Wir sind am Beginn unserer Sechs-Stunden-Tour, die zumindest auf diese letzte Frage, die Yishai Sarid in seinem Buch verhandelt, eine eindeutige Antwort geben wird. Die Polin Alicija Tarnowska hält ein Schild mit der Aufschrift "Deutsch", sie wird die deutschsprachige Gruppe durch Auschwitz führen. Sie ist klein und um die sechzig, lebt in Oswiecim und arbeitet seit 20 Jahren in der Gedenkstätte. An ihrer blassrosa Haube mit den kleinen Strasssteinen wird sich die Gruppe orientieren. "Wir betrachten das Konzentrationslager als Friedhof", es ist nicht einmal eine Aufforderung, sondern eine Art Selbstverständlichkeit, wie sie das sagt. Das heißt: essen und rauchen verboten, Mobiltelefone stumm schalten. Niemand macht hier Selfies.

Besuchergruppen in der Gedenkstätte von Auschwitz.
Foto: Picturedesk

Obwohl auf dem Gelände des Stammlagers viele Besuchergruppen unterwegs sind, ist unter dem Schutz der Kopfhörer jeder für die nächsten zwei Stunden mit sich und dem Grauen allein. Nur Alicijas Stimme wird mit ihren Ausführungen auf Deutsch mit polnischem Akzent den Parcours durch die einzelnen Ziegelsteinbaracken begleiten. "Die deutsche Aggression traf Polen im Jahre 1939", ist einer ihrer ersten Sätze, und immer wieder wird sie auch auf die zahlreichen polnischen Opfer, die hier von den Deutschen ermordet wurden, hinweisen.

Yishai Sarid erzählt in seinem Buch auch über die Vereinnahmung des Gedenkens und der Gedenkstätten durch die verschiedenen Seiten. In Polen ist es heute per Gesetz verboten, Auschwitz als polnisches Konzentrationslager zu bezeichnen. Sarid weiß um diese schwierige Linienführung. In Monster drückt es sein israelischer Protagonist an einer Stelle so aus: "Im Schwarzwald hingegen, wo unsere Touristen gern Familienurlaub machen, ist die Erde sauber geblieben. So haben die Deutschen es geplant, und – was soll man sagen – mit Erfolg."

Dass das ehemalige Häftlingsempfangsgebäude heute tatsächlich zum Besucherempfangszentrum umfunktioniert wurde, erzählt uns Alicija Tarnowska nicht, dafür erklärt sie Block für Block die gesamte Historie des Lagers und die Genese der Tötungsmaschinerie: Es geht um Haftbedingungen und Desinfektion, um Dunkelhaft und Stehbunker, Erschießungskommandos und schließlich um die Systematik der Judendeportationen. Sie führt uns vorbei an Schautafeln und Landkarten, an Schwarz-Weiß-Fotografien von Menschen mit Koffern am Bahnsteig in Auschwitz, an handschriftlichen Listen von ermordeten Menschen.

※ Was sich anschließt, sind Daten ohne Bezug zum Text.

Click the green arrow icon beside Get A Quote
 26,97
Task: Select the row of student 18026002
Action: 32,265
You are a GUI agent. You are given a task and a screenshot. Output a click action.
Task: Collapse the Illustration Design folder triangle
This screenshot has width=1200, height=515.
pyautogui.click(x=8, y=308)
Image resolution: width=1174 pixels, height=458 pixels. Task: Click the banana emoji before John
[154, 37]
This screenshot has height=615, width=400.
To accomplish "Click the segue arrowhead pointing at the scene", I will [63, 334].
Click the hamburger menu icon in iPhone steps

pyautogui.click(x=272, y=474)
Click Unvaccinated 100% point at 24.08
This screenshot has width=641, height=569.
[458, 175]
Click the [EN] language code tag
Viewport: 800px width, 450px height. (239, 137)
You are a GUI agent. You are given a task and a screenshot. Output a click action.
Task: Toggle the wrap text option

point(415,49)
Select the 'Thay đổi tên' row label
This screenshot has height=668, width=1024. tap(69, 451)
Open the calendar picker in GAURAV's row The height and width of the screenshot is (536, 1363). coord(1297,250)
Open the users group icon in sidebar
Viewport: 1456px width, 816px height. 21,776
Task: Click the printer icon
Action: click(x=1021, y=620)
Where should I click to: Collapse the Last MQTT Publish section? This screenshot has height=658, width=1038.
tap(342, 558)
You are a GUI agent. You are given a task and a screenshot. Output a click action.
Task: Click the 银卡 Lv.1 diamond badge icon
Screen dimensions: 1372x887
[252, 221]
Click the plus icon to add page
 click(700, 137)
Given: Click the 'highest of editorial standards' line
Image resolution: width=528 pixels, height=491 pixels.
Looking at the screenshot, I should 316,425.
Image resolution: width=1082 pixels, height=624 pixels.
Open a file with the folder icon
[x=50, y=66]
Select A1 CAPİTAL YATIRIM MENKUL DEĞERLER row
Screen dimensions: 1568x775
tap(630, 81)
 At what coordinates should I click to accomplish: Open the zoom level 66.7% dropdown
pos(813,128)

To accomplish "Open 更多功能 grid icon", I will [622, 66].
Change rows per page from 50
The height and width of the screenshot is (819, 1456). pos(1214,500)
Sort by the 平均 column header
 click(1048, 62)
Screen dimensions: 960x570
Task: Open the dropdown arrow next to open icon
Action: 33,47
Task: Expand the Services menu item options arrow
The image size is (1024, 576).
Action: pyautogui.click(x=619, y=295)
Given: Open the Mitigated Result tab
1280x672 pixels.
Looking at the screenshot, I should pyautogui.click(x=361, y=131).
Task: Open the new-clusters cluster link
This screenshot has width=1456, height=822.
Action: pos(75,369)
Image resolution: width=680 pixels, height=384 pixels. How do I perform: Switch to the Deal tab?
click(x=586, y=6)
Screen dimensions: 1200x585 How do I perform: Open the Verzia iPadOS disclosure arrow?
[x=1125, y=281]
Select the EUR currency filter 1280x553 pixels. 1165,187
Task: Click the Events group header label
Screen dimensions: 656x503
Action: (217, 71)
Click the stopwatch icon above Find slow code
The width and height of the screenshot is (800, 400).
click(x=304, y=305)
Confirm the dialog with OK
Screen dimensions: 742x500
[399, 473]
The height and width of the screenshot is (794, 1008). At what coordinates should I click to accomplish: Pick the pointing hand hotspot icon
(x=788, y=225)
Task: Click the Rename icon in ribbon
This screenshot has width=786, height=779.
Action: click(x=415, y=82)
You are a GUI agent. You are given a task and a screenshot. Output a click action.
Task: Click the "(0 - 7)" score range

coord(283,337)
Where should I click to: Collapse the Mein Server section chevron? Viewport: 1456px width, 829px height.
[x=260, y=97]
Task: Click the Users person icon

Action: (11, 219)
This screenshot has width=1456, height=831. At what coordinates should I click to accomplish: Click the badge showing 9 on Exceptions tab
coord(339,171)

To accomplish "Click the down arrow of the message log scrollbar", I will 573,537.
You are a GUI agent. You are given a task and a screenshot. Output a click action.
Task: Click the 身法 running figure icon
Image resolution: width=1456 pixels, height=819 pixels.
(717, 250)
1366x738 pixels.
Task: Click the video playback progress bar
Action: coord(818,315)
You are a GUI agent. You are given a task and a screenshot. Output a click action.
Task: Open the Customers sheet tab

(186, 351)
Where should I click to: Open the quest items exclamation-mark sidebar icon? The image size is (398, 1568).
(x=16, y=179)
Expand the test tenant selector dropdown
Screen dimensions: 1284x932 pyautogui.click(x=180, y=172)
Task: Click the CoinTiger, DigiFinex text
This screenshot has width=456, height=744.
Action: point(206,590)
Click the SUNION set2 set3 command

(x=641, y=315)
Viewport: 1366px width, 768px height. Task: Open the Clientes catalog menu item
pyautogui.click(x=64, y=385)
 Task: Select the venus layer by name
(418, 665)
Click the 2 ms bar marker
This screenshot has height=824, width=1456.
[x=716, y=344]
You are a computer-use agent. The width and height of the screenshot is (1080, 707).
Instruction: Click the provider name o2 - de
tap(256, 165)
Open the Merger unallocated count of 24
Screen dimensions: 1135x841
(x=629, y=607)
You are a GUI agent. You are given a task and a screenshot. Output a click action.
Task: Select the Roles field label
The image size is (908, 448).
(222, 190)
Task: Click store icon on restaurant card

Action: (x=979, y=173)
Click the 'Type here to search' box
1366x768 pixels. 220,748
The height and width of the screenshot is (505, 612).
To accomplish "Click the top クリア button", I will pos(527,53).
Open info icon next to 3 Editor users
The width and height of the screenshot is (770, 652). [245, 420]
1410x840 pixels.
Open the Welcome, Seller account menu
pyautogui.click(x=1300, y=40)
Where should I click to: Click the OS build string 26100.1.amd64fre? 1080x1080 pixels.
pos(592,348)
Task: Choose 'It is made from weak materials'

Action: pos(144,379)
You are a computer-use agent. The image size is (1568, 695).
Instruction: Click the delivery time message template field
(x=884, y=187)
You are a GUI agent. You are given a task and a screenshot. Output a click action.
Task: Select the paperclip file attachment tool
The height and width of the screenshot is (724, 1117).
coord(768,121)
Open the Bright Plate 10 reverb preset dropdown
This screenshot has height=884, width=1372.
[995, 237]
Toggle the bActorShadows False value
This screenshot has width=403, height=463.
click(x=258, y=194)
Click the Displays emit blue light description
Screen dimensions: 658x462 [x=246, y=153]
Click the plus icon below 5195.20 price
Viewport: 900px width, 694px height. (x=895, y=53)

Hier wird die Vielfalt jüdischen Lebens in Filmen gezeigt, (...) Ausschnitte von Biografien, aus denen die Nazis eine einzige stigmatisierte Gruppe gemacht haben: die Juden.

Oft bilden sich Schlangen in und vor den Backsteinbauten. Es sind viele Junge hier, Touristen aus Krakau, die diesen Trip als Tagesausflug gebucht haben, sie tragen bunte Sticker lokaler Reiseveranstalter auf den Jacken, "Magic Cracow-Tour" zum Beispiel. Fast unerträglich wird der Horror beim Betrachten der Ausstellungsvitrinen: Berge an Brillen, Bürsten, Schuhen und schließlich Haaren. "Fotografieren nicht erlaubt", sagt Alicija. Irgendwann stehen wir wieder im Freien – vor der Todeswand zwischen Block 10 und 11.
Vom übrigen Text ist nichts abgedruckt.